Write the records out exactly as they read, but not the pictures.

[Saved data entries]
####################

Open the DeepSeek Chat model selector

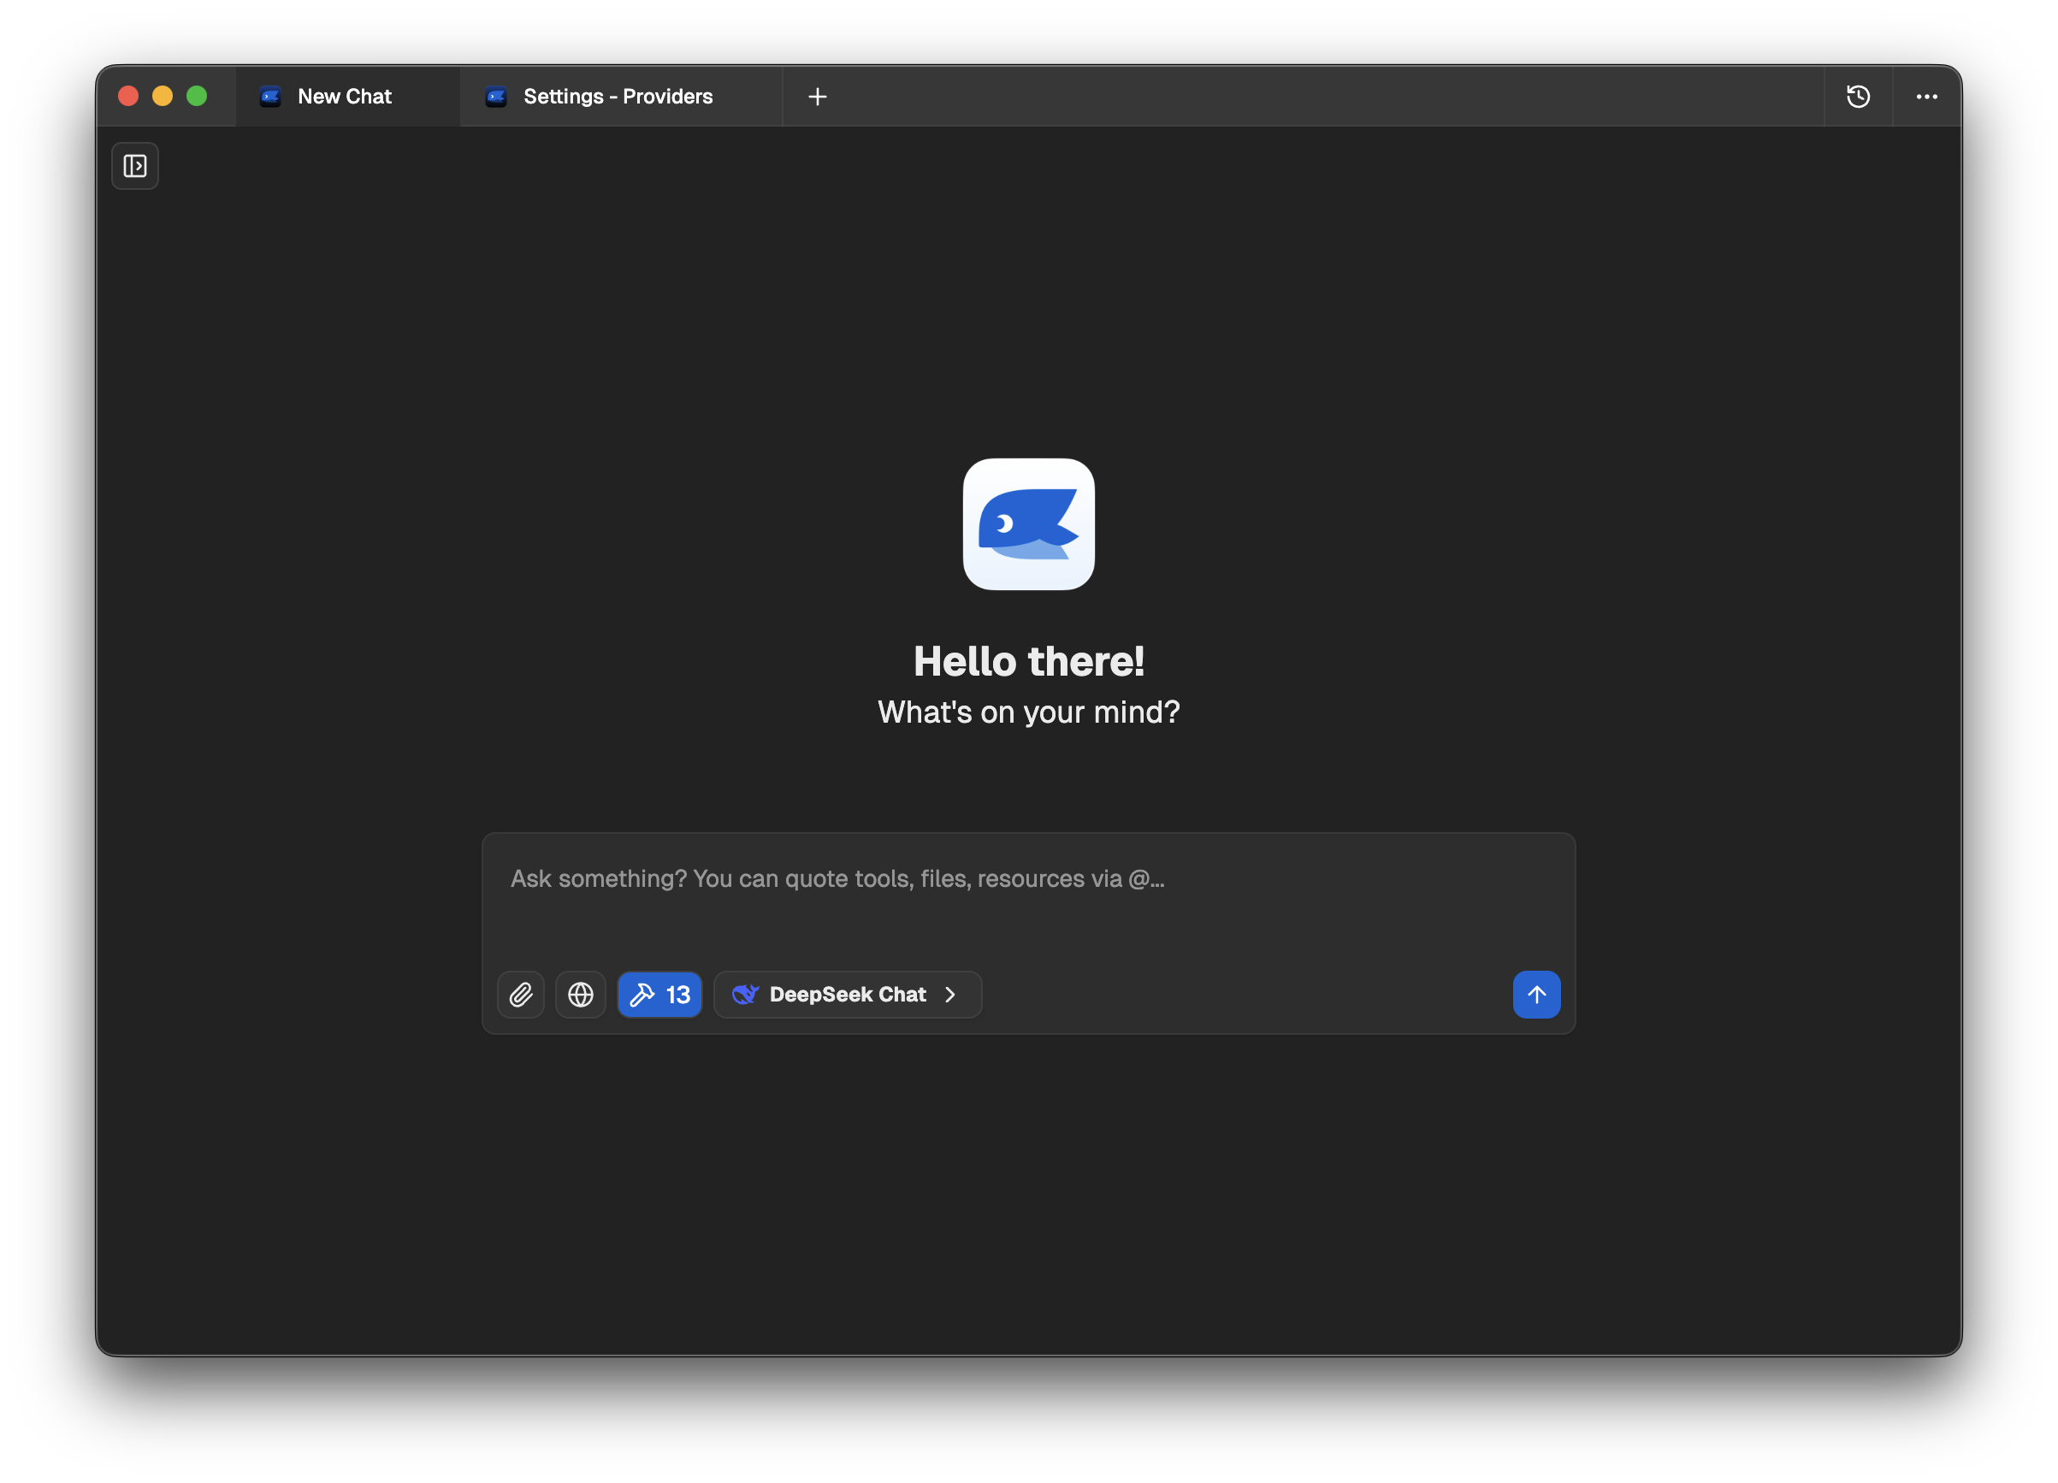(x=847, y=995)
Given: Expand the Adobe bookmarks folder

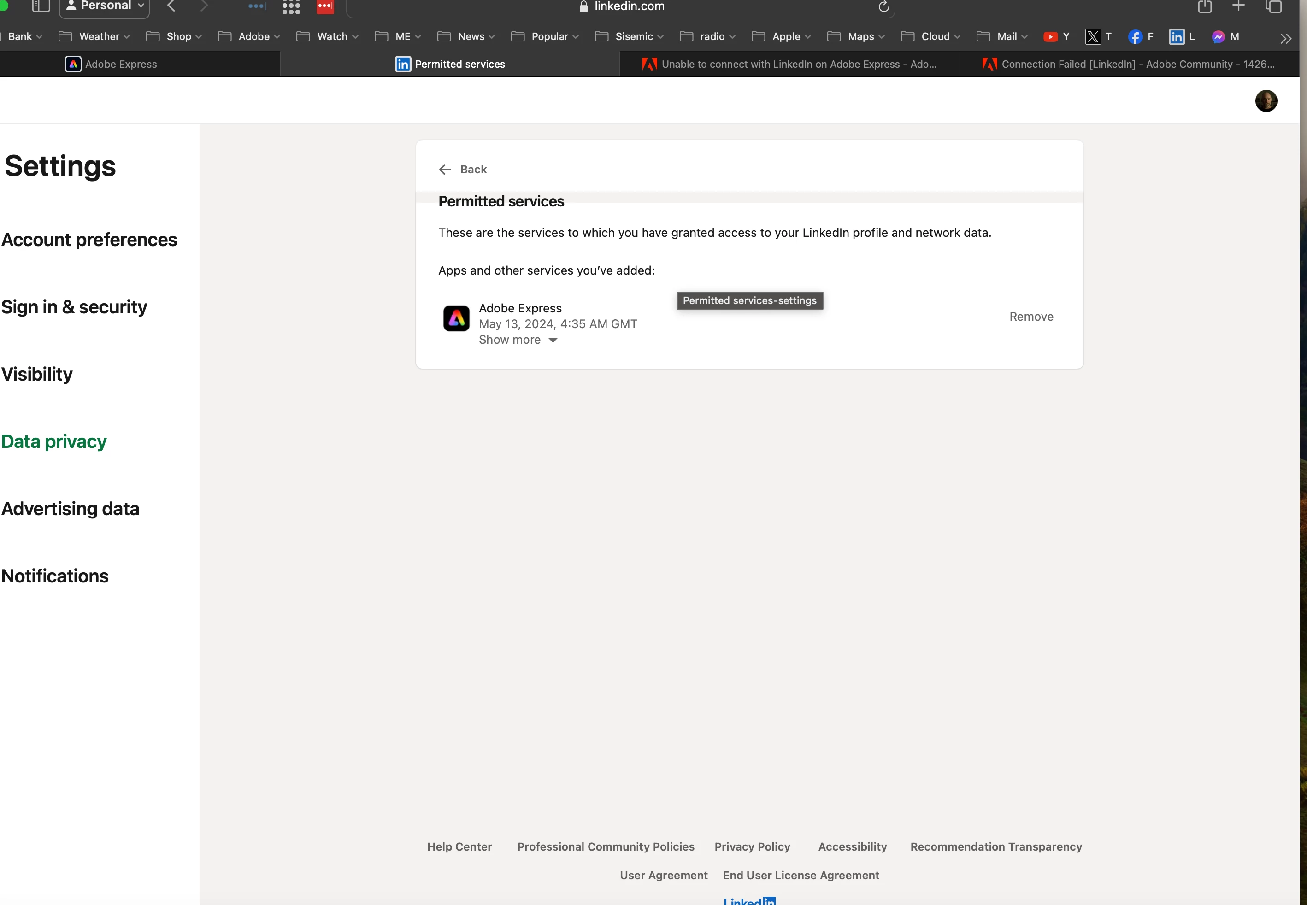Looking at the screenshot, I should coord(249,37).
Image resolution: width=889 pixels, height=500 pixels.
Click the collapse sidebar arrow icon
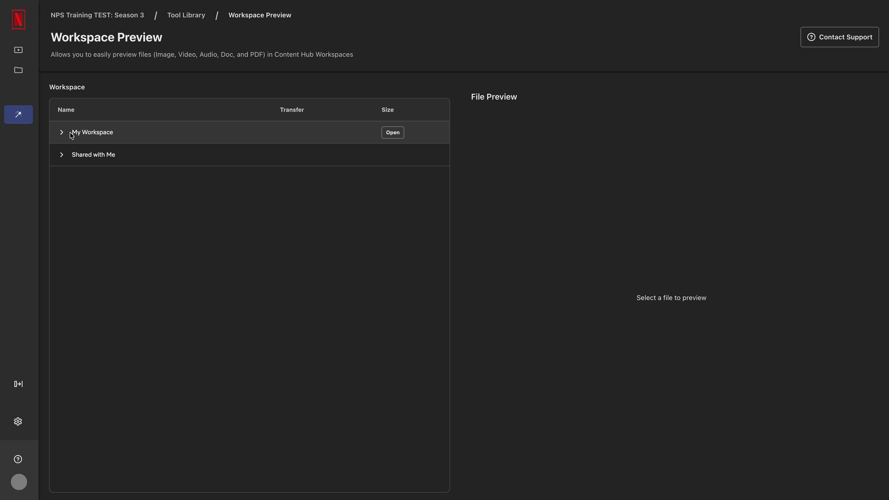(19, 384)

####################

= SOLUTION TO THIS PROBLEM =
Open the DeepSeek Chat model selector

(x=847, y=995)
Given: Expand the Adobe bookmarks folder

Looking at the screenshot, I should coord(249,37).
Image resolution: width=889 pixels, height=500 pixels.
Click the collapse sidebar arrow icon
(19, 384)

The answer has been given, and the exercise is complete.